В начале мая 1945 года наша часть следовала в Пирну через Дрезден. Город был полностью развален непрерывной двухсуточной бомбежкой англо‑американской авиации. Остовы некоторых зданий с полураспавшимися колоннами походили на руины древнеримских дворцов, как они запомнились мне по снимкам на страницах учебников истории. Недоставало только дикой поросли на гребне стен и в расщелинах их. Да еще не вязались с представлением о древности груды свежих каменных глыб и щебня у основания этих не совсем снесенных с лица земли зданий.
Наша машина то и дело объезжала на крутых поворотах завалы, подпрыгивая и кренясь на попадавших под колеса глыбинах. Для усидчивости мы цепко держались за борта и друг за друга. Я всматривался в каждый частично уцелевший фасад некоторых больших зданий в попытке различить в них облик памятного по истории искусств дворца, в котором хранились всемирно известные произведения живописи. Но тщетно: все было обманчиво для глаз в жутком хаосе исковерканности и разрушения.
Я проникся щемящим сердце убеждением, что знаменитая галерея этого города погибла, и в пламени отбушевавшего пожарища испепелились творения Рафаэля, Рембрандта, Рубенса, Веласкеса, Тициана и других гениальных художников. Особенно неотступно и наглядно возникала в моем представлении картина «Спящая Венера» — в единстве с ожившей в памяти натурщицей Люсей.

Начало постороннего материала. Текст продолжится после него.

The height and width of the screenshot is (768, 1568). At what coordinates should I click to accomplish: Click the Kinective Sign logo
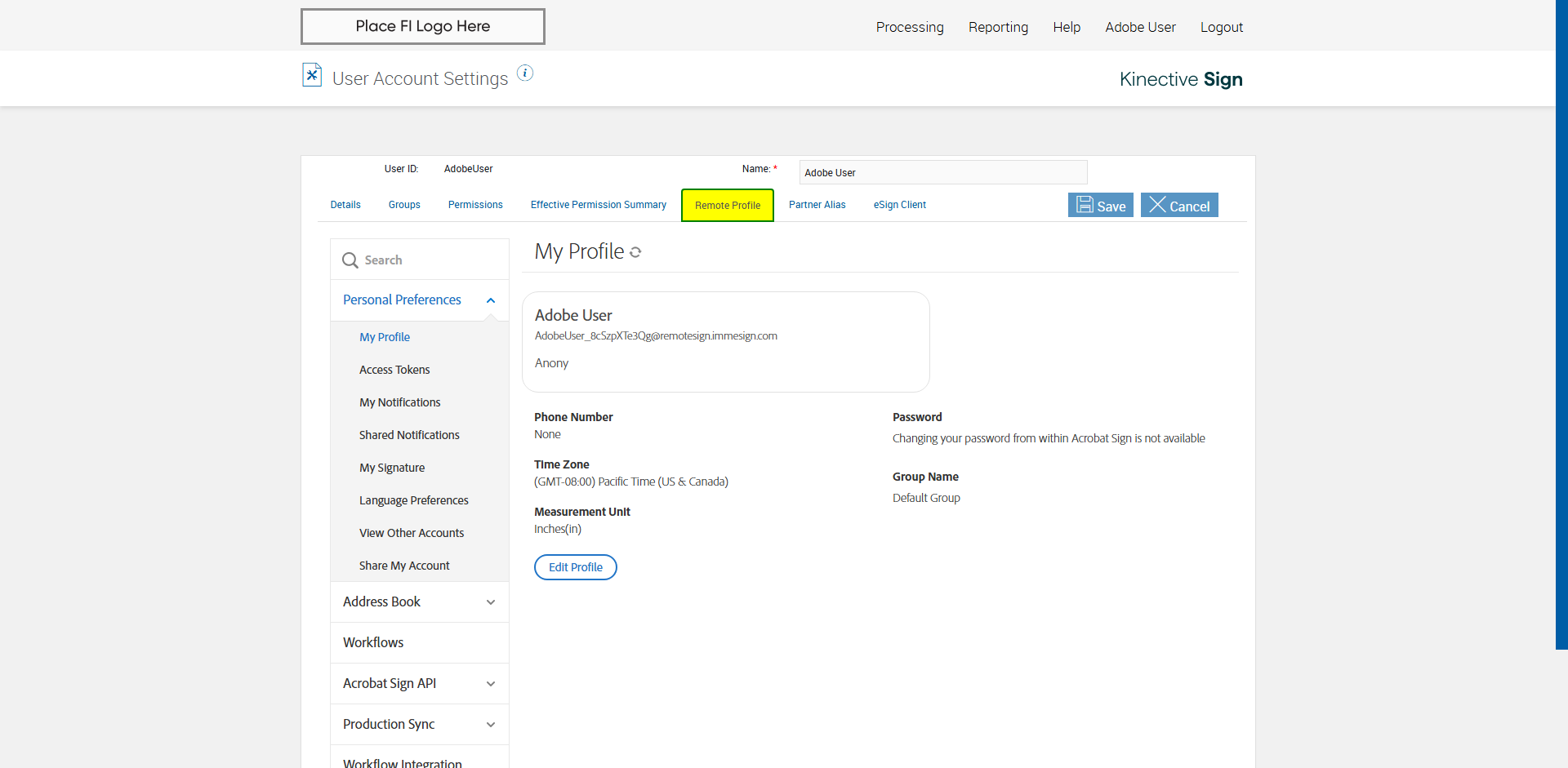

Праздничным был для меня тот день, когда я узнал, что Дрезденская галерея спасена нашей поисковой группой: картины были найдены в замурованной полузатопленной штольне и в других местах, откуда их извлекли с риском для жизни и вывезли в Москву, чтобы сохранить и реставрировать. Наши реставраторы потрудились добросовестно. И вот в пятьдесят пятом году все картины были выставлены на короткий срок для публичного осмотра в Москве.
Заканчивая экзамены в сельской восьмилетней школе, я сгорал от нетерпения попасть на выставку: ведь оставались считанные дни перед отправкой картин в Германскую Демократическую Республику. Но вот наконец сдан отчет и в кармане отпускные. Тем же вечером я поспел на вокзал, а утром уж был в столице. Наспех позавтракал — и прямо в метро, чтобы скорее попасть в Пушкинский музей, где Дрезденская галерея была представлена в полной экспозиции.
Но по наивности провинциала, я не предвидел, что моему нетерпению приготовлена осадка, а пылу — такая же остуда: несмотря на ранний час, перед янтарно‑светлым от лучей массивным зданием музея было уже много народу. То была не кучка и не толпа, а стройный людской поток, который точно наткнулся на закрытые пока ворота и остановился на мгновение. Я запыхался, петляя по улицам и проулкам в поисках его края. Когда же услыхал от сидевшей на чемодане, тоже приезжей девушки, последней в этой чудовищной очереди, что она по списку «тысяча восьмая», а на завтра и послезавтра уже составлены кем‑то другие списки, — у меня окончательно подкосились ноги: «Не попаду! Надо было неделей раньше…» И я побрел вдоль каменной ограды мимо прислонившихся к ней, в цепочку сомкнувшихся людей.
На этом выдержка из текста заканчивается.